[Extracted data entries]

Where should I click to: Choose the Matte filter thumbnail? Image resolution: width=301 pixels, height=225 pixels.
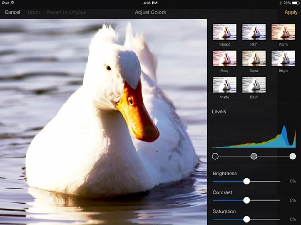224,85
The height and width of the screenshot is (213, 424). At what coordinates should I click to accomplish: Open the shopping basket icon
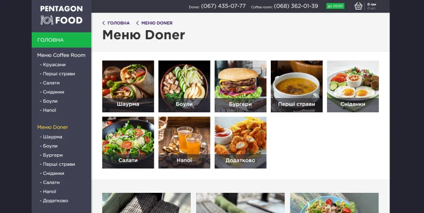(x=358, y=6)
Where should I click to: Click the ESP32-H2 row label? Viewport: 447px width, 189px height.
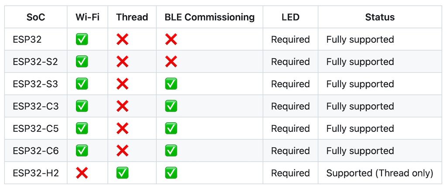36,173
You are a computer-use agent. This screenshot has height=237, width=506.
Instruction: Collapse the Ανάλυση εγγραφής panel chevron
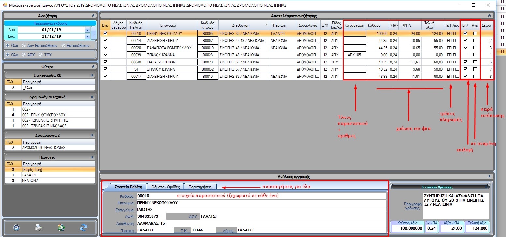pyautogui.click(x=489, y=176)
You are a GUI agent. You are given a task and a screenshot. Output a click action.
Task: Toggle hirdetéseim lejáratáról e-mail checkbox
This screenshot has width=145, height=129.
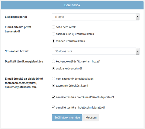coord(53,107)
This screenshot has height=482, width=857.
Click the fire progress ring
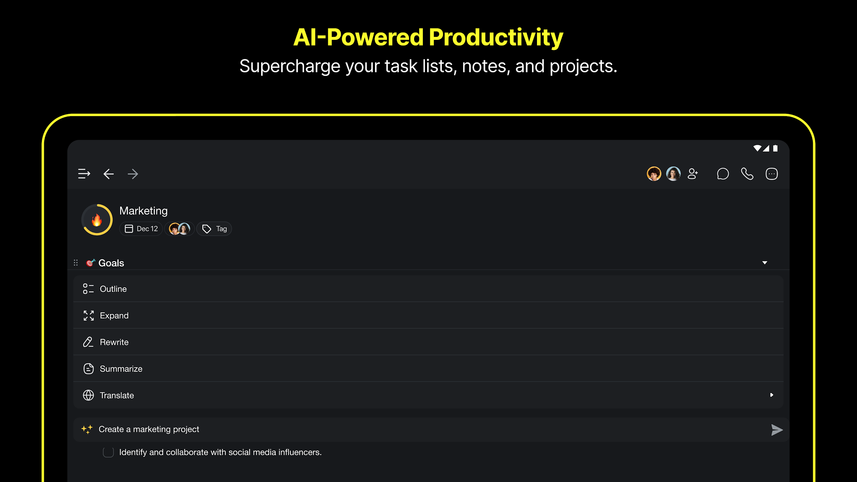[x=97, y=220]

## ACTION ITEM
Starting at the first line of the records and stopping after the line with "You are a computer-use", copy each line exactly; pictures stay out.

## WORKED SOLUTION
Where should I click to: Choose the Matte filter thumbnail? Image resolution: width=301 pixels, height=225 pixels.
224,85
The height and width of the screenshot is (213, 424). At what coordinates should I click to accomplish: Open the shopping basket icon
(x=358, y=6)
Where should I click to: Click the ESP32-H2 row label? Viewport: 447px width, 189px height.
36,173
You are a computer-use agent. This screenshot has height=237, width=506.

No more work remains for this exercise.